Теперь он сидел в темной комнате на овечьей шкуре, которую, издеваясь над женой, разостлал на жесткой деревянной скамье.
Руки и ноги похолодели, глаза горели, от изнеможения он не мог пошевельнуть ни одним пальцем. Только губы судорожно подергивались, а перед мысленным взором его проходили картины прошлого, далекого прошлого, предшествовавшего последнему, страшному часу.
«Если бы я, — размышлял центурион, — после этого шального бега, который и не всякому молодому был бы под силу, дал полную волю своей ярости, вместо того чтобы ее насильственно сдерживать, то демон не овладел бы мною так легко. А как сверкали глаза у этого дьявола, у Мириам, когда она сказала, что какой-то мужчина обманывает меня! Конечно, она видела того, кто был в шубе; но как раз перед оазисом я потерял ее из виду. Должно быть, она убежала назад, на гору. И что сделала ей Сирона? Ведь обыкновенно она ловит своими глазами сердца не хуже птицелова, который дудкой приманивает птиц. Ведь как бегала за нею римская молодежь! А не обманывала ли она меня и там? Легата28 Квинтилла, который готов был мне услужить и враждебности которого я обязан теперь этой дуре, она прогнала; но он был еще старше меня, а она ищет, конечно, кто помоложе. Она такая же, как и все! Надо же было мне знать это! И всегда ведь так бывает в жизни: сегодня ты побьешь, а завтра побьют тебя самого!»

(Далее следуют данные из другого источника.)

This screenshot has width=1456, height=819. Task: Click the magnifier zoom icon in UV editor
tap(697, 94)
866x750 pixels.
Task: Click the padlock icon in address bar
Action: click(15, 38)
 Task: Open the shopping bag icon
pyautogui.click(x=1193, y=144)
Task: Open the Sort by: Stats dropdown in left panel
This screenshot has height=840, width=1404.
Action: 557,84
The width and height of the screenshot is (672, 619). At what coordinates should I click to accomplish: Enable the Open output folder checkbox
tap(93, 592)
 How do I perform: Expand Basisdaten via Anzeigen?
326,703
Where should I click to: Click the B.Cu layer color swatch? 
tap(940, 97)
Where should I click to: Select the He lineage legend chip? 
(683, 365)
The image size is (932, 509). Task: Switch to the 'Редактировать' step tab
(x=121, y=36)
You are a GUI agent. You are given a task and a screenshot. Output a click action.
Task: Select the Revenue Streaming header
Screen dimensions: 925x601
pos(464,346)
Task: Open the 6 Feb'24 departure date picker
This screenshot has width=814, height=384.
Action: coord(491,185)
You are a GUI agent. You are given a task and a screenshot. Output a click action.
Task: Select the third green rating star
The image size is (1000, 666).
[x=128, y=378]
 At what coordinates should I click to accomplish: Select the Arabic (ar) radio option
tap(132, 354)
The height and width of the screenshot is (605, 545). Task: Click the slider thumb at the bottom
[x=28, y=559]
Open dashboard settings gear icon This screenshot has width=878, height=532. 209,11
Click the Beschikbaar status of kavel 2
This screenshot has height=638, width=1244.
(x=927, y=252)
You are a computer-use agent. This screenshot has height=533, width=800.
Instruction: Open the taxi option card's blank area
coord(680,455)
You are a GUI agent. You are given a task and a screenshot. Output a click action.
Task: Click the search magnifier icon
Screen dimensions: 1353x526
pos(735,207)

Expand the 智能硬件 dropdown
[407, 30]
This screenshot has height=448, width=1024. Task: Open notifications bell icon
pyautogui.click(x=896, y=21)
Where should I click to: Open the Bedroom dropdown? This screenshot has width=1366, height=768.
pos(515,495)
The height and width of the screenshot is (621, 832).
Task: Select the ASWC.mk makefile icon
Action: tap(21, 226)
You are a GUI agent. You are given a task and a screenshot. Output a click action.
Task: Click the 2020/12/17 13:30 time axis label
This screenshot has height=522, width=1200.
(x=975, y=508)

Болезненная улыбка мелькнула на губах центуриона, и вслед за тем черты его лица приняли мрачное выражение, потому что разные тягостные картины восстали ясно и неотразимо в его воображении.
Совесть его находилась в обратном отношении к бодрости тела.
Когда он чувствовал себя здоровым, мрачные картины прошлого не тревожили его, в минуты же изнеможения он не мог противиться своему бледному демону, заставлявшему его вспоминать с мучительною ясностью именно все те случаи, которые он более всего желал бы забыть.
И вот в этот час он невольно вспомнил своего благодетеля и начальника, легата Сервиана, и его красавицу-жену, которую он обольстил разными уловками и побудил оставить мужа и ребенка и бежать с ним.
Теперь ему вдруг почудилось, что он сам и есть легат Сервиан, не переставая в то же время быть и самим собою.